Already in her previous works Artemis Potamianou had tackled in various ways and through a clear visual commentary the effects of the aesthetic and the ideology of museums and other art venues on contemporary art and culture. In the White Cube series (2003-4) her raw material was digitally modified photographs of international art museums which are popular tourist destinations. The copies of seminal artworks/masterpieces of the 20th century the artist reproduces in the Second Papers series (2006), as well as the excerpts from fiction films and interviews of famous artists in the work Art Seen – Art Scene (2006), redefine institutional criticism as the dominant visual subject in the overall oeuvre of Potamianou. One can see how the debate around the ‘sanctity’ of art—which, according to Hegel but also partly to Malraux or Blanchot, remains the only religion in our time—runs through her entire work.
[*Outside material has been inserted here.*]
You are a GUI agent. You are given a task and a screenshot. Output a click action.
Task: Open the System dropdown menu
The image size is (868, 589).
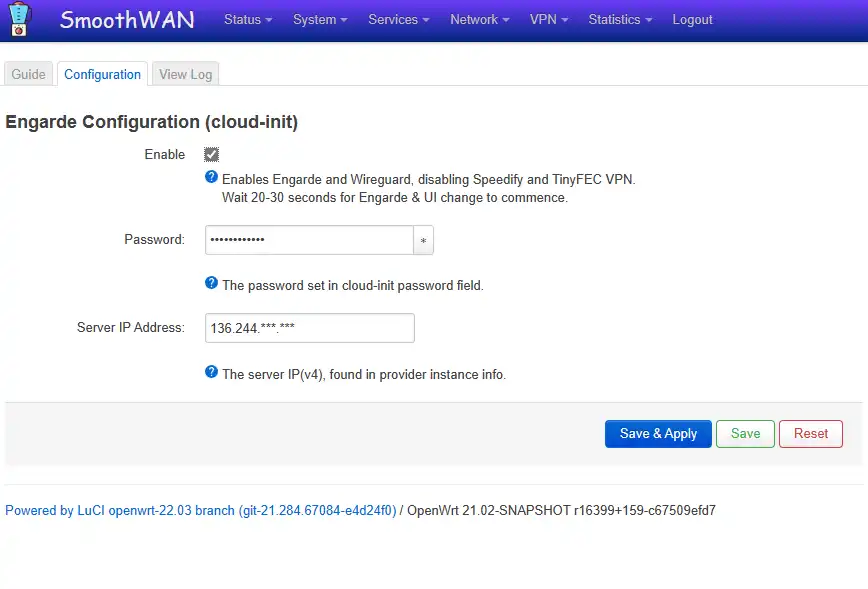click(x=320, y=19)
In the Re-view series (2008-10) the starting point is not just a reinterpretation of the institutional framework of presenting art, the aesthetic and the ideology of the postmodern white cube, the myth of the masterpiece and the adulation of the ‘creator’ as an authority. The reference point for these works is the concept of cultural memory as it is managed by the mechanisms for the digital recording and dissemination of information and the other powerful mechanisms of the cultural industry: a management whose nature is empirical, chaotic and inhomogeneous. What are the works of Potamianou? First, a conventional photograph from a museum space she has visited herself undergoes a heavy computer processing. Only the structural elements of the exhibition area—walls, floors, ceilings and partitions—remain visible, as the exhibits in the room are removed from the picture. Then this interior image is further processed by the digital pasting of human figures which may be either sculptures or recognisable figures from famous paintings, isolated from their original setting. Often, where the gaze falls on an outdoor scene the image is filled in with a painted sky or landscape. In the work Re-view series: Cold War Night Life, for instance, the figures from well-known works by Goya, Manet, Velasquez and Delacroix appear to be taking part in a strange gathering outside the Museum Boijmans Van Beuningen, under a Van Gogh clear night sky.
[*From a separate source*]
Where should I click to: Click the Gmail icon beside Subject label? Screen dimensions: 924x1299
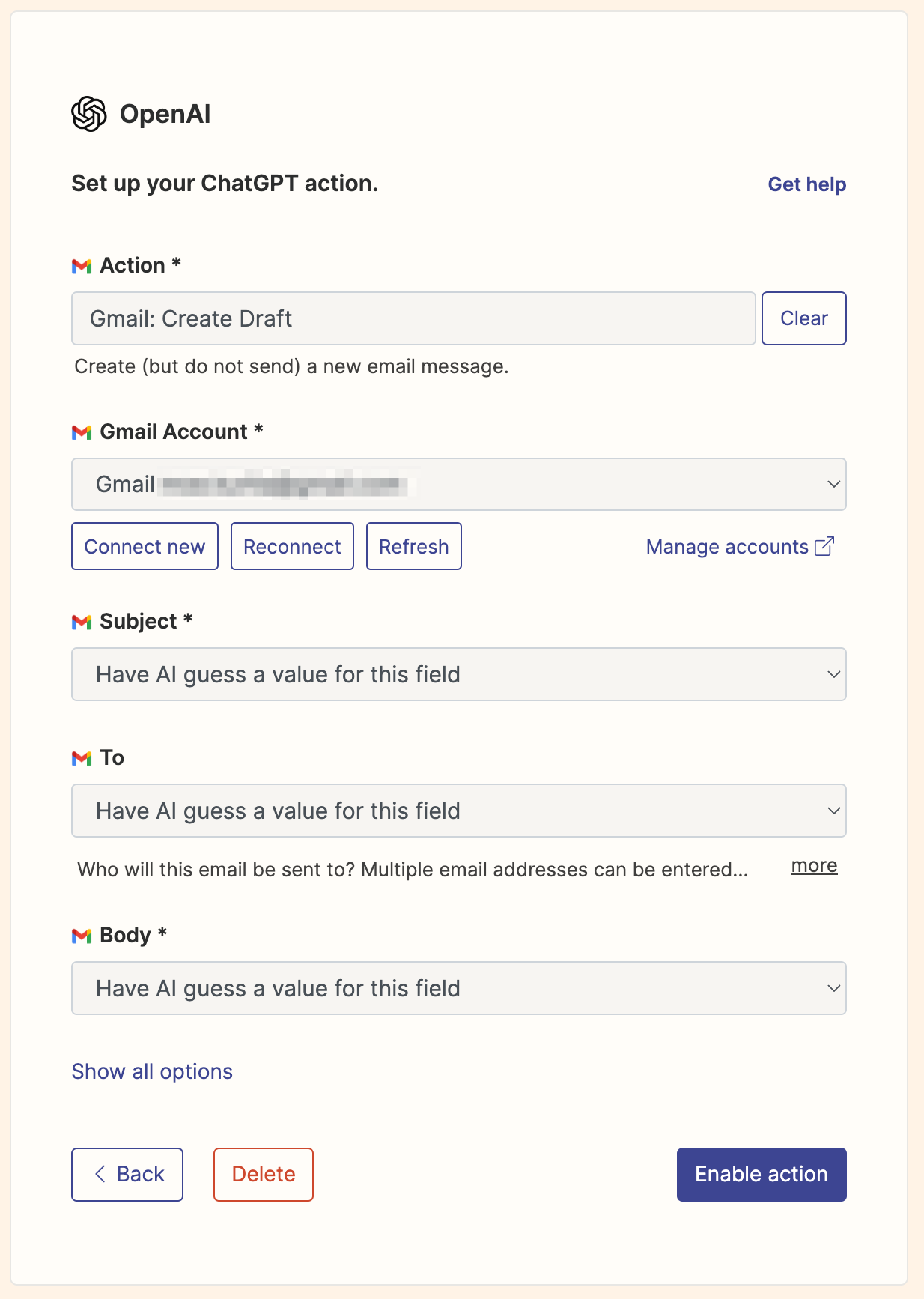coord(82,622)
The new work of Potamianou poses several questions. As technology has advanced considerably since the time of Malraux, this kind of ability to get a general overview of art—through encyclopaedic-like, illustrated synopses of art history and all other publications of archive material—which we described as a condition for the imaginary museum has found its utmost ‘democratic’ expression in the virtual museum of the Internet which seems to have replaced the in-situ contemplation of art. At any time we can get an image of anything we like. And it is in this newly acquired instantaneous access to image substitutes that the problem may well lie! Our mnemonic reconstruction is now interwoven with what we are offered (and what we are denied) by this kind of automation which proposes in place of a first-hand, in-situ experience of the original a fleeting and incomplete image on a screen; an image provided by someone else who ‘saw’ the original instead of us. And then what is the aesthetic experience in one who believes to know the ‘masterpiece’ from having seen just a photograph of it? This kind of question may appear pedantic or didactic, but it touches on the issue of meaningful aesthetic experience and the ability for emancipation through culture: could this huge but uncritical oversupply of visual information be described as a contemporary visual illiteracy or, more precisely, as a special form of “socialised semiculture”? Theodor Adorno is highly critical on this point: “In a climate of semiculture, the facts of education that have reified into commodities survive at the expense of their truth content and their living connection to living subjects.” [3] The somewhat caustic collages of Potamianou appear to comment on this very condition, since our relationship with cultural treasures often seems to be mediated by an inadequate mechanism of information supply tuned to our ephemeral consumer needs, so that the imaginary museum of Malraux ends up broken down to myriads of incomplete private fantasies around the museum and the work of art.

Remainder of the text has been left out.